Wallace E. Huffman, the C.F. Curtiss Distinguished Professor of Agriculture and Economics at Iowa State University, presented a recent experiment on the marketability of genetically modified foods to students as part of the “Big Problems” Curriculum series.
Hosted by the New Collegiate Division, the lecture, “The Effects of Prior Beliefs and Learning on Consumers’ Acceptance of Genetically Modified Foods,” focused on Huffman’s experiment to see how informed the general public was about genetically modified foods, particularly agricultural products such as modified potatoes, grains, and corn.
Huffman described the factors which affect consumers’ acceptance of genetically modified foods as they are being introduced to more of the American market. In the experiment, Huffman and his colleagues took a random sample of people in various cities and rated each test subject on their prior knowledge of genetically modified foods.

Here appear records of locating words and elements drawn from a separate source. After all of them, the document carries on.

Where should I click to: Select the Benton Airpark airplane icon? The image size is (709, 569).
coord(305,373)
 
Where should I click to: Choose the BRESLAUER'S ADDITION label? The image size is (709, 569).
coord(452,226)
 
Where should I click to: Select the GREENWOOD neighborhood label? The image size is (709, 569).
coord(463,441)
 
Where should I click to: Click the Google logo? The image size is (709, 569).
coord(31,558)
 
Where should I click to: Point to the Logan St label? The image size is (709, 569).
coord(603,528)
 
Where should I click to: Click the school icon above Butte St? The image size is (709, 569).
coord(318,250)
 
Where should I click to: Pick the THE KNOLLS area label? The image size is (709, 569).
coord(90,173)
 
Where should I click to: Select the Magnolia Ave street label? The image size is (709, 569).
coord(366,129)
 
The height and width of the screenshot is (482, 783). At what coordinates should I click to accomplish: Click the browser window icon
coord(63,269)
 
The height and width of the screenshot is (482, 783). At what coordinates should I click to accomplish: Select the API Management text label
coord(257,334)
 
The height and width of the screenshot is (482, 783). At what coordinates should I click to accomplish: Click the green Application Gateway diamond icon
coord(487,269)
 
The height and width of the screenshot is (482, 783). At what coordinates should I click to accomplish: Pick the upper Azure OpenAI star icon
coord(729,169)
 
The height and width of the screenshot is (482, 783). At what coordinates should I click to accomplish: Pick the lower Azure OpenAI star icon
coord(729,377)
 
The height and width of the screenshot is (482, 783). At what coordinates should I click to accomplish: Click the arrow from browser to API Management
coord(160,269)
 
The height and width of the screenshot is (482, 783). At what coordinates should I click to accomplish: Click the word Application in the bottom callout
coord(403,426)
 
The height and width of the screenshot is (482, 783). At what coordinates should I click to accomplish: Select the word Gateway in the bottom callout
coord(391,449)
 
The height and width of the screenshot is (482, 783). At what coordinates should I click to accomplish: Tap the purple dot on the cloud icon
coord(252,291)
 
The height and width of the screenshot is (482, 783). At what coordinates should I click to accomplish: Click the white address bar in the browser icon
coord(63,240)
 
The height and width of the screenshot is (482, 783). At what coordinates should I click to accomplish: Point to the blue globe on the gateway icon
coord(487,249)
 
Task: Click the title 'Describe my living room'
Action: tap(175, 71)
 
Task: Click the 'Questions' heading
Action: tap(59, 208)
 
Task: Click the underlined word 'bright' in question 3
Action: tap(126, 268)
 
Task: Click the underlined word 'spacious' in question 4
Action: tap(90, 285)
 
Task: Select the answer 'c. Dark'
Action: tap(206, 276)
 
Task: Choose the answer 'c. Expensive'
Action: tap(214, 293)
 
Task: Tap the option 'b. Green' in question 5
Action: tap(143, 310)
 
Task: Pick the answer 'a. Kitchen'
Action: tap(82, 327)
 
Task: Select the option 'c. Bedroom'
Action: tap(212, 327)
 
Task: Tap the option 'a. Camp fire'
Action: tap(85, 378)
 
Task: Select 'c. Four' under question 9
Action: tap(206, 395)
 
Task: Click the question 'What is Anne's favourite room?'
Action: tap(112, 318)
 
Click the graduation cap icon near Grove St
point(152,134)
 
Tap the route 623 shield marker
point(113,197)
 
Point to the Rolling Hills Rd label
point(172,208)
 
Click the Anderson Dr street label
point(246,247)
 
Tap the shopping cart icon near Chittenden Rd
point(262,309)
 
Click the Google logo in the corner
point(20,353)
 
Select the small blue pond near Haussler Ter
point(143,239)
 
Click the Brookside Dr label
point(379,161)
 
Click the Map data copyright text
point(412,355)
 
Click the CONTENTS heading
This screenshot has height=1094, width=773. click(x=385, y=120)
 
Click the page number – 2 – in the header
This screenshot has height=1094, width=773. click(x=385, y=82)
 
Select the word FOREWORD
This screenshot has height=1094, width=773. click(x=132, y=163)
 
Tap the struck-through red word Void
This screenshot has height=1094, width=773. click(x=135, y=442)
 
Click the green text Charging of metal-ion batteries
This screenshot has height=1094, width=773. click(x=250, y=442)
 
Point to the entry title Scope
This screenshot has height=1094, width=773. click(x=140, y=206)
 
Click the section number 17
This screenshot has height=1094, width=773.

About 41 percent of the subjects said they had some opinion on genetically modified foods, while 59 percent said they did not have any opinion. The scientists gave their test subjects $40 and then told the test subjects to bid money on genetically modified and non-genetically modified food products.
Huffman went into depth about an added variable in the experiment, that the genetically modified food could have had three types of labels. Each label gave viable information about the product, but reported on either environmental information, on agricultural-biotechnical information, or on regular consumer information.
The test subjects then submitted their bids from highest to lowest. The design of the auction structure allowed each test subject to win at most one unit of each of the three products. All bids on experimental food items were revealed at the end of the experiment.
The results showed that the average subject bid more for non-genetically modified foods than genetically modified foods, meaning that the average subject thought the non-genetically modified commodity was the better product. The labels also had an influence, as the average subject also picked the genetically modified foods with regular labels.
“If in the consumer’s eyes, the genetically modified commodity is substantially equivalent to non-genetically modified commodity, then there would be no need for labeling,” Huffman said. “Participants who had subjective prior beliefs behaved as if they were informed and were less responsive to new information.”
Huffman said that those with informed prior beliefs behaved as if they placed more trust in third-party information. “Participants with uninformed beliefs prior to the experiment exhibited more variation in bidding under varying circumstances than that for the informed,” he explained. “Clearly food labels and information have been shown to affect consumers’ bidding, which can be translated to consumer willingness to pay for GM foods.”